- What is required: Any picture in the records below stays out; return everything else exactly.

#### Information given ####

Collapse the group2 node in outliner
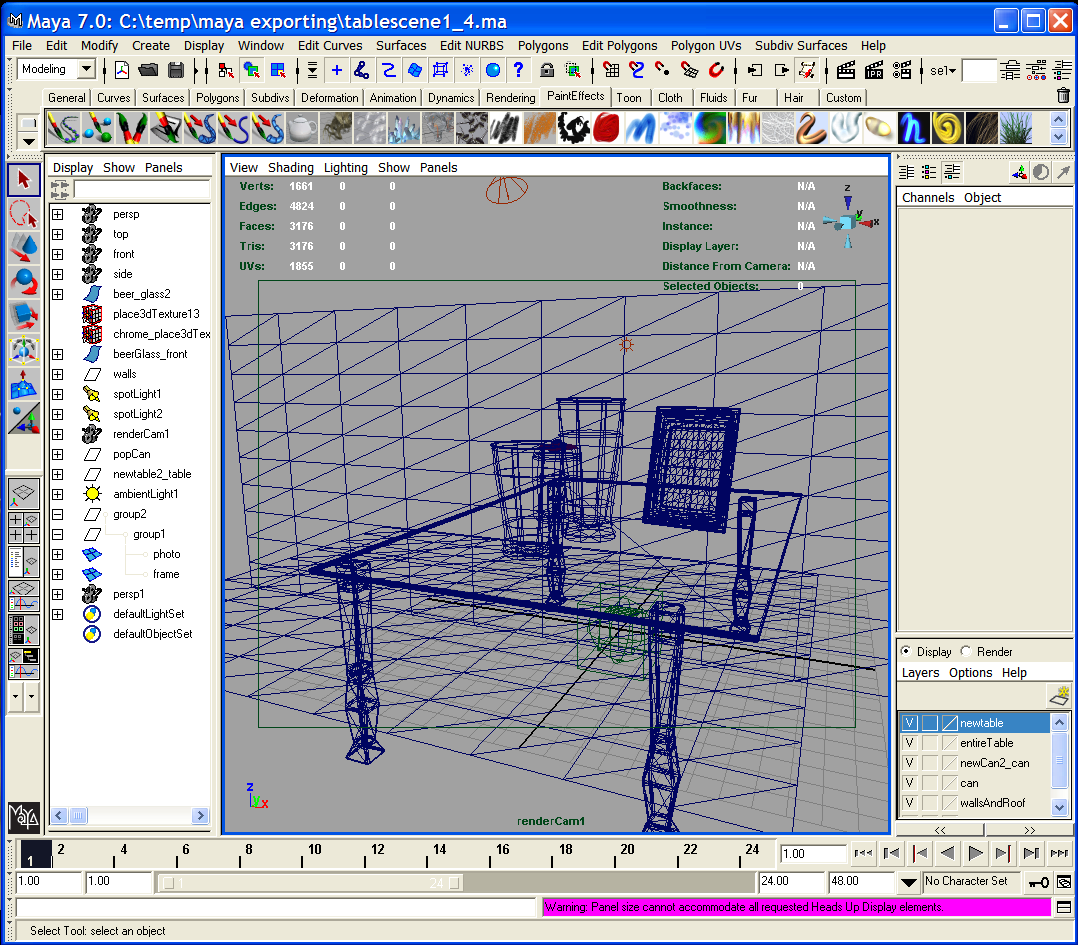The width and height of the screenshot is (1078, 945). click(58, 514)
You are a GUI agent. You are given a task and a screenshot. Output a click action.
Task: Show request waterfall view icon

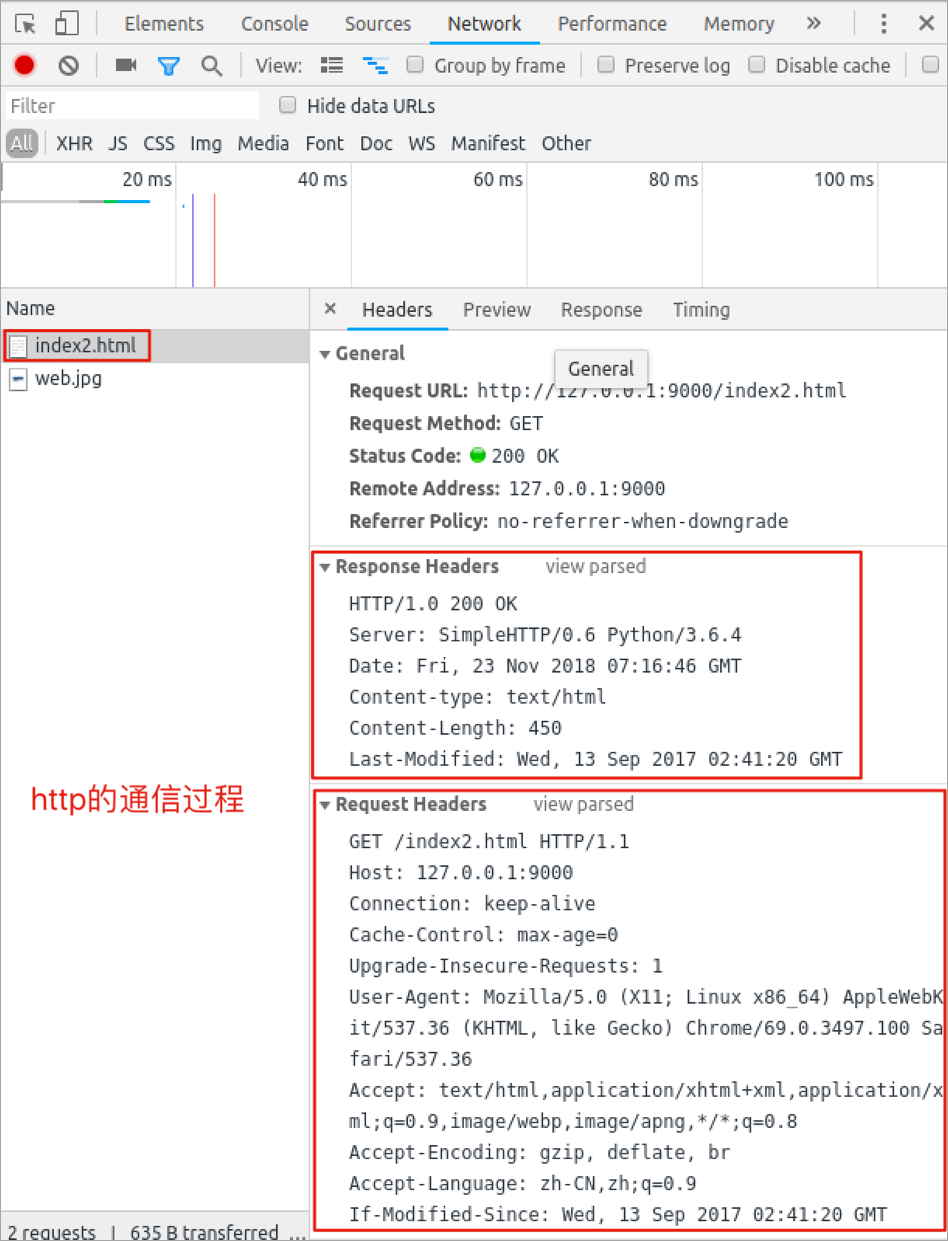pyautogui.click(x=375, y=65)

####

- Solution:
Collapse the group2 node in outliner
The width and height of the screenshot is (1078, 945). click(58, 514)
You are a GUI agent. You are given a task and a screenshot. Output a click action.
Task: Show request waterfall view icon

pyautogui.click(x=375, y=65)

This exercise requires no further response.